Penosa desobediencia

En "Obediencia Perfecta", el autor olvidó que el público paga el boleto y con muy justificada razón se siente víctima de un fraude narrativo sobre un problema candente, serio y de gran actualidad.
Falta de seriedad y profesionalismo.
Falta de seriedad y profesionalismo. (Especial)

México

En el ABC de la narrativa cinematográfica hay un precepto imprescindible para el correcto desarrollo de los acontecimientos: se plantea que en el inicio de la acción de escenas y secuencias “se debe empezar tarde y salir temprano”; es decir, se debe dar la impresión de que los acontecimientos suceden desde antes que inicie la escena, y salir temprano ayuda a crear interés en el personaje y en la acción. Si esto es determinante para cada secuencia de una película, es evidente que así debe ser en su estructura general.
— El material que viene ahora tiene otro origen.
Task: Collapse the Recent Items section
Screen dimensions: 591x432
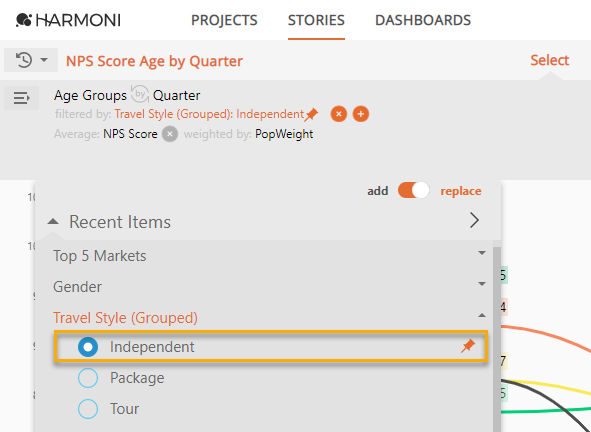Action: click(53, 222)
Cuando han pasado 45 minutos de Obediencia perfecta —con un largo y tedioso planteamiento propio de telenovela— nos damos cuenta de que el autor desconoce potencialmente dicho precepto; él podría argüir que las leyes dramáticas lo tienen sin cuidado y que, por eso, desobedeció la regla. Pero, por esa jactancia y altanería, olvidó que el público paga el boleto y con muy justificada razón se siente víctima de un fraude narrativo sobre un problema candente, serio y de gran actualidad. Se puede ver que el contenido le quedó grande a realizador y guionista.

Los preceptos en los que se basa una ficción no tienen nada que ver con la realidad; en la ficción primero aprendes a narrar, después a experimentar. Por ejemplo, no tiene sentido ver que los maestros jesuitas dan la bienvenida a Julián y a otros compañeros, y uno de ellos ordena: “Van a ir a la peluquería”, y en la secuencia siguiente se ve caer al suelo el pelo de los jóvenes; sin embargo, nunca vemos que se lo hayan cortado, pues siempre salen de pelo largo y con permanente.

Otro precepto narrativo que el autor desconoce —o su soberbia recalcitrante lo obnubila— es que si quitas un acontecimiento y no afecta al desarrollo de la trama, no lo dudes: ¡elimínalo! En Obediencia perfecta, el día de campo y los flashbacks solo retardan las acciones.

Si los acontecimientos van perdiendo fuerza, sucede lo mismo con los personajes que no tienen definidas sus motivaciones: apenas están bosquejadas, se hacen malos y víctimas solo porque conocemos la historia, pero en realidad son personajes planos, no conmueven y terminan por importarnos un bledo.

En el colmo de la más penosa desobediencia narrativa, como para lavarse las manos de semejante ridículo, al final de la película, antes de los créditos, aparece la frase sobada —que en la actualidad tendría más fuerza en una película de género fantástico—: “historia basada en hechos reales”, máxima que no justifica que el guión carezca de seriedad y profesionalismo.


“Obediencia perfecta” (México, 2013), dirigida por Luis Urquiza, con Juan Manuel Bernal y Sebastián Aguirre.